Helping others smile again

Farragut dentist with Smiles for Hope provides free dental care for women, children in need

Farragut dentist Dr. Smita Borole is helping give area women and children a fresh start with a new smile.

Borole, who is with DentalWorks Turkey Creek in Farragut, is involved in Smiles for Hope, a non-profit organization that “provides free dental care for women and children in need to help them smile again with confidence.”

“We have so many tears, so many hugs, so many smiles that happen at each clinic,” Borole said. “It’s hard to put into words.

“I take my 17-year-old daughter with me to each clinic and she’s heavily involved,” she added. “She put it in better words than I could ever. She said, ‘To know that you can come back from anything, that’s powerful.’

Smiles for Hope was born out of her learning the women needed more than just emergency care; they needed rehabilitative dental work to gain the self-confidence to get a fresh start.

As such, she and other volunteers came together and formed Smiles for Hope in spring 2017.

“These [women] are injured birds, as I call them,” Borole said. “A lot come from situations of domestic abuse, and some come from the penal system and some are recovering addicts.

“They have been through a lot in life and have broken wings and they are trying to fly on their own again, and our goal is to support women who are trying to do that,” she added.

Smiles for Hope conducts its clinics at Volunteer Ministry Center, which has a fully equipped dental clinic. Center personnel allows SFH to use it once a month “so we can provide this care,” Borole said.

“Presently, we are only serving the residents of the YWCA, just because of the resources,” she added. “We are a small group of volunteers right now. I am the only dentist, and we have an assistant and a hygienist who have been helping for the last two years.
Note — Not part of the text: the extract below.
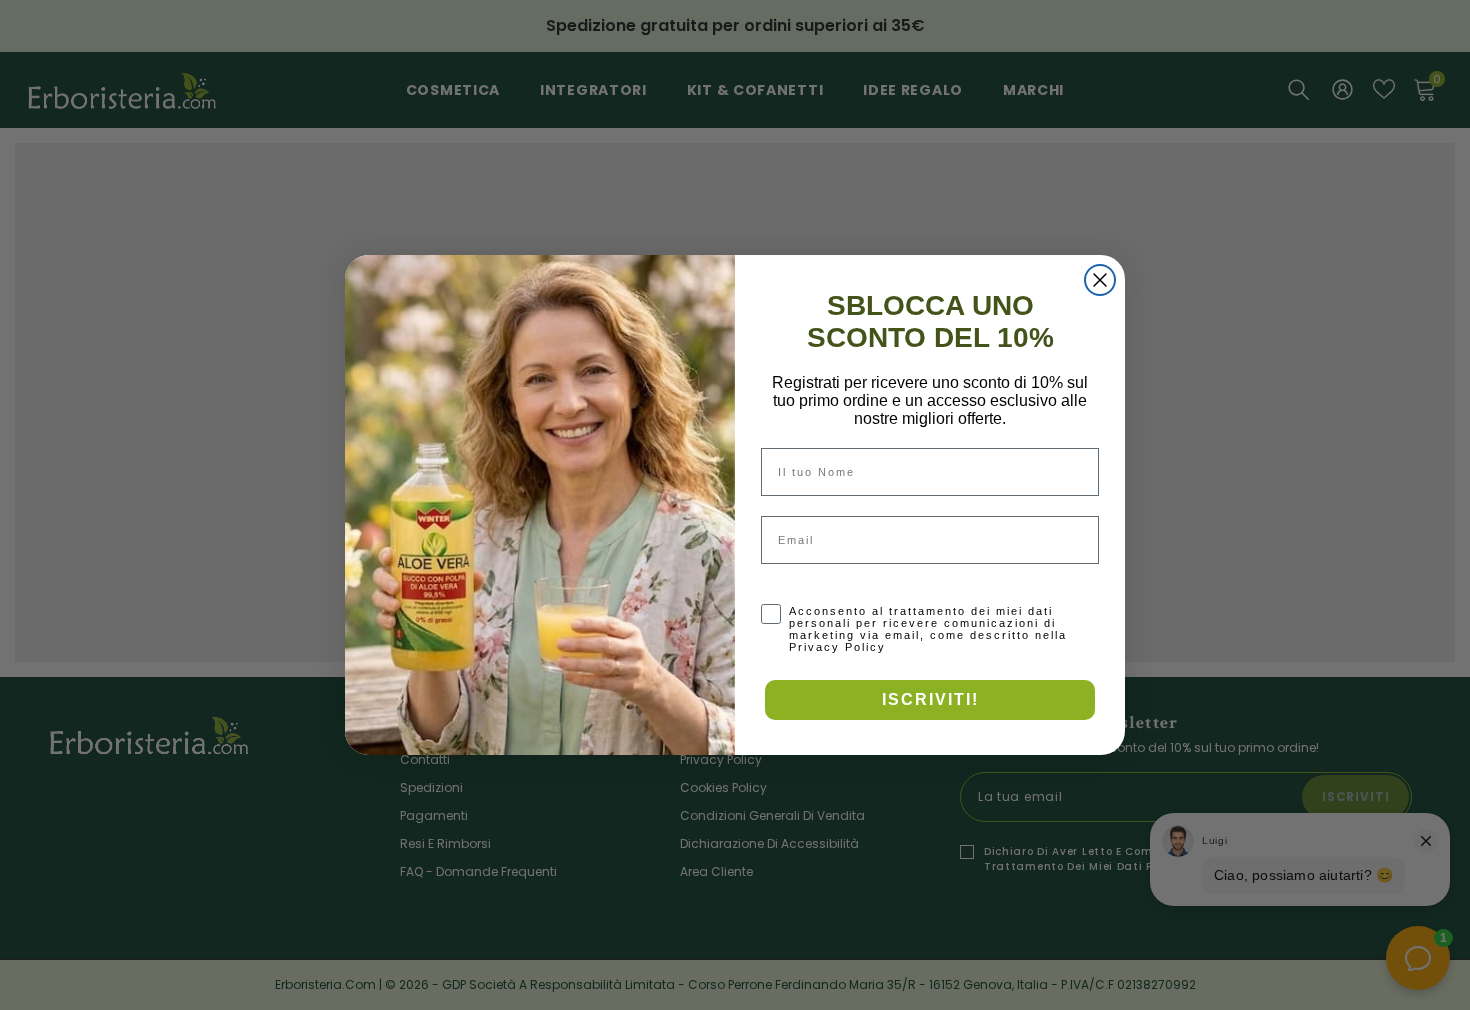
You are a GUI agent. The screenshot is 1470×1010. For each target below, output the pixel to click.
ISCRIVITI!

We are slowly growing.

“YWCA supports us in terms of being the liaison between residents [at the YWCA] and us, but Smiles for Hope is a completely stand-alone entity.”

YWCA first approached Borole in March 2016, when she was asked to fill in and provide emergency care for YWCA residents.

Borole said she discovered “what [YWCA residents] give us back [to Smiles for Hope team] is incredible.”

She has seen a resilient faith to keep going among the recipients. She also has seen how volunteers’ commitment and time have put smiles on the women’s faces.

“We had a lady who had not seen her daughter for 25 years,” Borole related. “She was in a relationship that forced her into a drug habit. She lost her teeth but got dentures.”

Then the woman lost her dentures because her boyfriend assaulted her.

“She was walking around without teeth,” Borole said. “Twenty-five years later, she got her life together and got back in contact with her daughter.

“All she wanted was to have teeth in her mouth,” she added. “When we were able to do that, she couldn’t quit smiling.”

Borole and her family have been residents of Knox County since 1996. They moved to Farragut three years ago. She had worked with DentalWorks in Powell since 2000.

“Then we opened the office Dec. 3, 2007, in Farragut,” Borole said about one of three locations in Knox County.

To learn more about Smiles for Hope, visit its website at smilesforhopetn.com.

“We got our state charter in October, and now we’re in the process of getting our 501(c)3,” she said, adding she expects to obtain that status this month.